Lewisham A&E spared axe
pharmafile | February 1, 2013 | News story | Sales and Marketing | Hunt, Lewisham, Miliband, NHS
The government’s threat to close Lewisham Hospital’s A&E unit has been lifted after health secretary Jeremy Hunt decided to cut a quarter of its capacity instead.
The south-east London hospital – which local medical staff, patients and politicians felt was the ‘fall guy’ for financial problems at the neighbouring (and separate) South London Healthcare NHS Trust – has avoided closure.
That separate Trust is currently losing around £1 million a week and is expected to have debts of more than £200 million by the end of 2013 at the current rate, and Hunt told MPs it would be dissolved by October.
Meanwhile Lewisham Hospital can admit patients with less serious conditions, and will have 24/7 senior medical emergency cover, which means it can operate as an A&E department “treating up to 75% of the patients who currently use it”.
The government has emerged more or less unscathed from the battle, with Hunt telling MPs that although there might have been a fiscal rationale for closing Lewisham’s A&E department, there was no clinical basis for doing so.

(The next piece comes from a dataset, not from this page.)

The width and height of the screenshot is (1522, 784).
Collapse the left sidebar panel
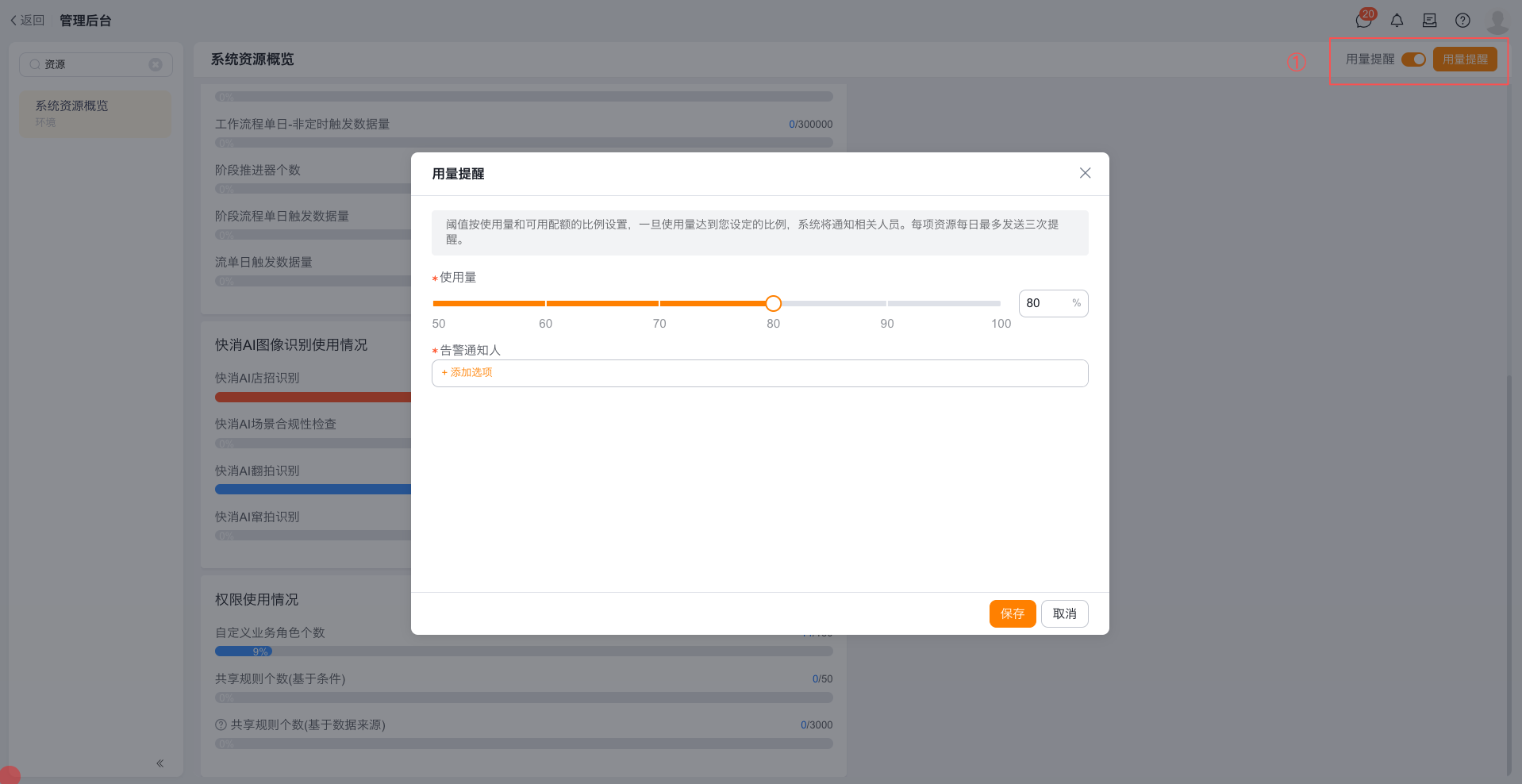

To have shut it, therefore, would put the government on dodgy ground and left Hunt open to attacks from all sides. The threatened closure prompted a mobilisation of popular support, with 25,000 people estimated to have taken part in a protest march last weekend.
The political stakes over Lewisham have been high with Labour leader Ed Miliband weighing in to the debate yesterday morning before Hunt’s announcement.
He said the protest had been ‘part of a wider problem’ in the government’s handling of the NHS.
“I think you’ve got to take the nurses, the doctors, the patient groups with you, not fight against them, which is what we’ve seen so far,” Miliband added.
Echoing these comments, NHS Confederation chief executive Mike Farrar said: “Quality needs to be the main driving force behind any change,” and that such decisions “must always be supported by clinical evidence”.
Farrar made it clear his organisation is not opposed to closures. But he warned that the NHS and government must avoid being “perpetually in a situation of trench warfare, with staff, politicians and patients all coming out in opposition on the streets”.
Cuts to local health services, such as the closure of hospitals or key departments – even if they are clinically justified – rarely get local support and MPs find them a hard sell to constituents.
“We need to learn the lessons from this case and others,” Farrar went on. “The answer is to start discussions earlier, with doctors and leaders clearly explaining the case for change.
“Where the evidence shows that change will save lives or improve experience and outcomes for the population, we should expect political support,” he concluded.
Hunt was acting on the advice of NHS medical director Professor Bruce Keogh, who had been asked to look into getting the best patient outcomes from the parlous financial situation.